I reckon this is a great idea. I did a similar thing a few years ago, and it really helped me learn about the flavor profile of various yeasts. I then did it with a number of hops at another time. A great learning method!



Ian Smith said:


> On another note - had a Galaxy beer go silly on me - didn't turn out like supposed to. Tasted like the burnt smell of an electronic device - but had no bad smell. Put an infuser of Hallertau straight in keg - 1 x week later it is palatable. Anyone ever had this???



I never managed to get that specific taste, but once had a bitter with EKG taste off when I first kegged it. Only a week later it tasted fine, especially if I let it warm up a bit. Let me know if you figure this one out!


----------



## Ian Smith

I never managed to get that specific taste, but once had a bitter with EKG taste off when I first kegged it. Only a week later it tasted fine, especially if I let it warm up a bit.
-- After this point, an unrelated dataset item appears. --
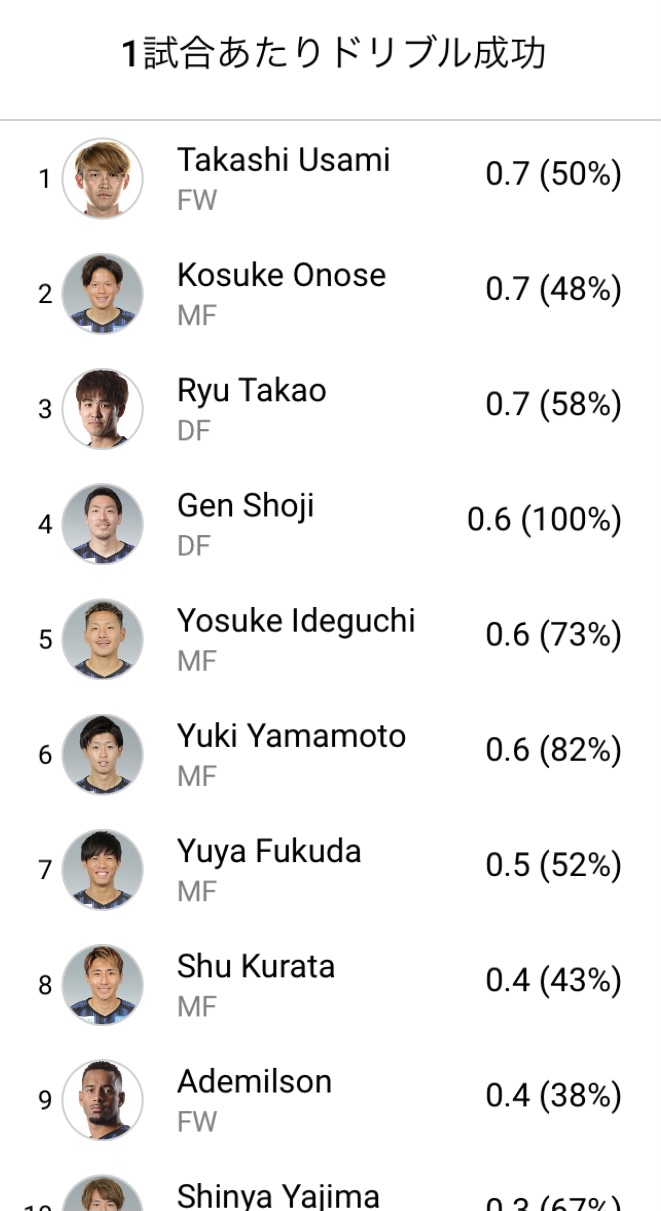Open Ryu Takao's profile picture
Let me know if you figure this one out!
[/QUOTE]
I googled the horrible flavour and found nothing - LHBS checked some charts, however nothing, and they had never heard of it.
I had MASSIVE CO2 build up - vented it twice a day for a week. It was already in keg for 2 weeks.
It is possible that due to the temperature being very warm here (30Deg C+) the keg did not condition well, and merely needed time. Also prompted me to buy a couple of spunding valves to keep pressure off. 
I can drink it now - but would I buy another round of it a pub - unlikely. Just going to struggle through this one. Mishaps make me pay attention to my process.


----------



## wide eyed and legless

Same as my last couple of brews ESB, Pilgrim bittering hop this time.


----------



## devoutharpist

Just put down an... ale of some sort. 

Used my ESB base, but with all my leftover US hops (citra and cryo cascade).

91% Maris Otter
8% Bairds light crystal
2% Bairds dark crystal

Cascade at 60 and 20
Citra and cryo cascade in the whirlpool

London III because i have jars of the stuff


----------



## TwoCrows

Marzen no chill

October feast beer 

22 ltr batch size cubed

Gladfield malt grist total

Pilsner 49 %
Munich 39 %
Light crystal 2.5 %
Acid malt 5 %
Carapils 3.5%

Magnum 5 ibu 60 min
Tettnang 20 ibu 60 min

Melbourne S.E water 

ferment at 12.5 degrees C
W 34/70


----------



## MashBasher

Charlie Papazians Propentious Stout...with the 5% option.

*Malt Bill*
90 % Maris Otter
5% Roast barley
5% Flaked barley 

*and the extra 5%:*
Buy a six pack of 6% Guiness Extra. Take 2 stubbies out. Pour these into a clean ice-cream container the day before brew day. Add a handful and a half of Ale malt. Put the lid on and wait for the lactobacillus to do its thing. Drink the remaining four.

*Hops*
All in the back end, up to 40 IBU. Use anything English.

*Yeast *
Lallemand Nottingham.

20 minutes before end of boil, strain your lactose soured stout mixture through a strainer and add to the wort.

Tangy...


----------



## Dan Pratt

No chilled a Porter on the weekend, will be into the FV this coming friday. 

Chocolate Vanilla Porter

OG 1060
FG 1013
ABV 6%
IBU 38
EBC 60

74% Pale Malt
8% Vienna ( didnt have munich.... ) 
6% Medium Crystal
5% Chocolate Malt
4% Oats
3% Black Patent ( the signature porter malt ) 

Mashed at 67c for 60mins

Boiled for 60mins - Chinook for bittering = 38Ibu

Will be fermented with Chico strain at 18c, post ferment transfer to Secondary:

250g Cocoa Nibs
2 x Vanilla bean

leave on this for 3-5days


----------



## Luxo_Aussie

I've tried the DSGA twice now & wasn't a fan on the rye variant and found that 30+ IBU's was a bit too bitter for the tastes of locals here so going with something a bit lighter for the third attempt.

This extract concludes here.